An edible biohybrid makes swallowed nanoplastics clump inside the gut, reducing intestinal penetration and helping the body expel them in feces.
(Nanowerk Spotlight) People ingest tiny plastic particles, micro- and nanoplastics, through ordinary food and drink. They have been reported in drinking water, table salt, seafood, and other common parts of the diet, which makes exposure difficult to avoid. After swallowing, larger particles often leave the digestive tract with food residues. The smallest particles, measuring nanometers, can move through mucus and pass into intestinal tissue.
Once nanoplastics cross the gut wall, they are no longer only a digestive contaminant. Their small size can allow them to enter the bloodstream and accumulate in organs including the liver, kidneys, and brain. Recent Nanowerk coverage of how nanoplastics affect neurons depending on their size has also highlighted that smaller particles can build up inside neurons and alter cell behavior.
The gut is therefore the first biological barrier that can stop swallowed nanoplastics before they become internal exposure. Most current strategies act too early or too late. Water treatment can reduce one source of intake, but it cannot address all plastic particles that enter food chains and consumer products. Anti-inflammatory treatments or tissue-protective therapies act after particles have already entered tissue. What is missing is a way to keep swallowed nanoplastics inside the gut lumen long enough for the body to expel them.
The system combines live Enterococcus faecalis, a tea-derived polyphenol called epigallocatechin gallate, and ferric ions. Together, these components chemically age nanoplastics inside the gut, causing them to clump into larger aggregates that are less able to cross the intestinal barrier and more likely to leave in feces.
An edible biohybrid platform chemically ages swallowed nanoplastics in the intestine, causing them to aggregate into larger clusters that remain near the gut lumen instead of crossing into intestinal tissue. (Image: Adapted from DOI:10.1002/advs.75918, CC BY)
The key conceptual move is to treat nanoplastics not only as contaminants to remove, but as particles whose behavior can be redirected after ingestion. Earlier work has examined probiotic binding as a way to promote nanoplastic excretion. This study goes further by using local chemistry to alter particle surfaces, turning mobile nanoscale plastics into larger gut-confined clusters.
That chemistry relies on the Fenton reaction, an iron-mediated process that generates hydroxyl radicals from hydrogen peroxide. These radicals are powerful oxidants. Their strength makes them useful for attacking polymer surfaces, but it also creates a safety problem because uncontrolled oxidation can injure tissue. The platform’s design addresses that trade-off by generating short-lived reactive species locally, close to bacteria, mucus, and passing nanoplastics.
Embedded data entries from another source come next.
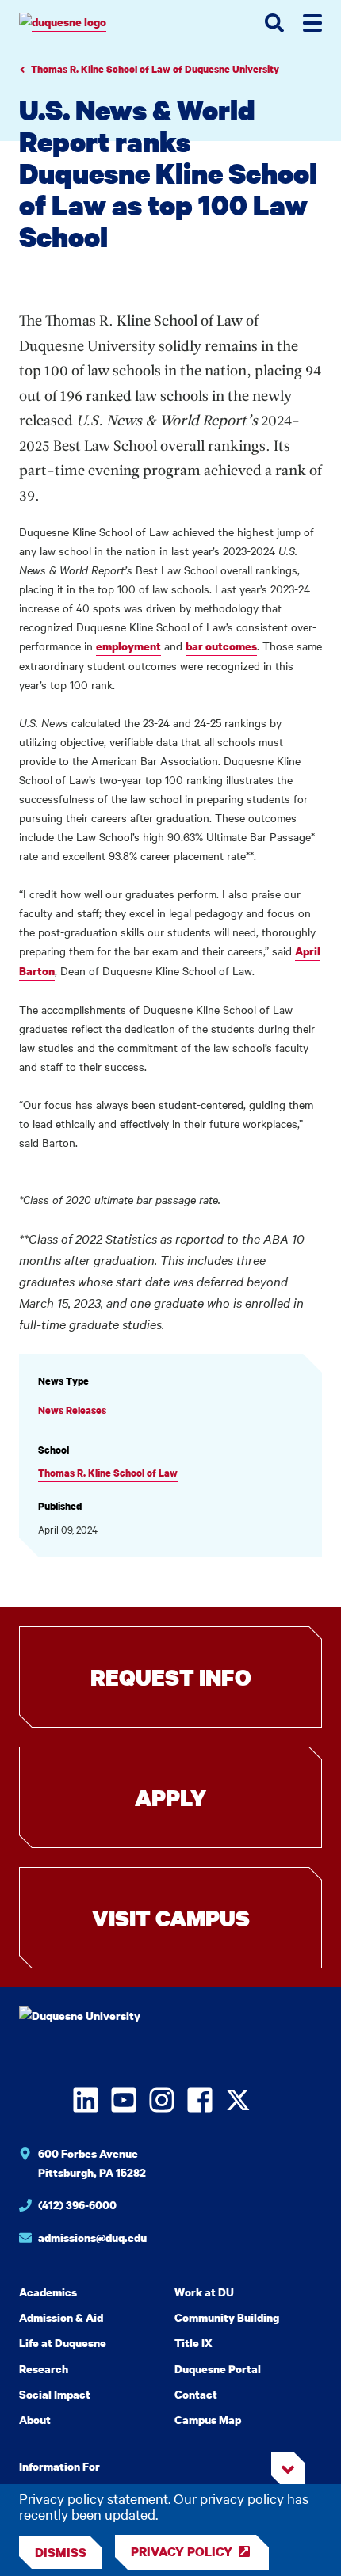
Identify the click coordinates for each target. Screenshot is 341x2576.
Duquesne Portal (217, 2368)
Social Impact (54, 2394)
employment (128, 646)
Each component has a defined role. E. faecalis produces hydrogen peroxide as a metabolic byproduct and can colonize the intestinal surface. Epigallocatechin gallate, better known as EGCG, binds ferric ions and helps cycle Fe³⁺ back toward Fe²⁺, which sustains Fenton chemistry. The polyphenol coating also improves contact with mucus, positioning the reactive system near the particles it is meant to intercept.
The first requirement was keeping the living material functional. The coating formed a porous shell around the bacteria, but it did not permanently suppress growth. After an initial delay, the bacteria resumed proliferation and continued producing hydrogen peroxide. The iron-polyphenol layer maintained redox cycling, giving the platform the chemical ingredients needed for repeated radical generation rather than a brief one-time reaction.
The next question was whether that chemistry changed plastic particles. When the researchers mixed the biohybrid with polystyrene nanoplastics, the particles no longer remained smooth, separate spheres. Their surfaces became rougher, their chemical signatures shifted, and they formed larger aggregates. Those changes matched oxidative aging, in which new oxygen-containing groups appear on the plastic surface and promote stronger particle binding.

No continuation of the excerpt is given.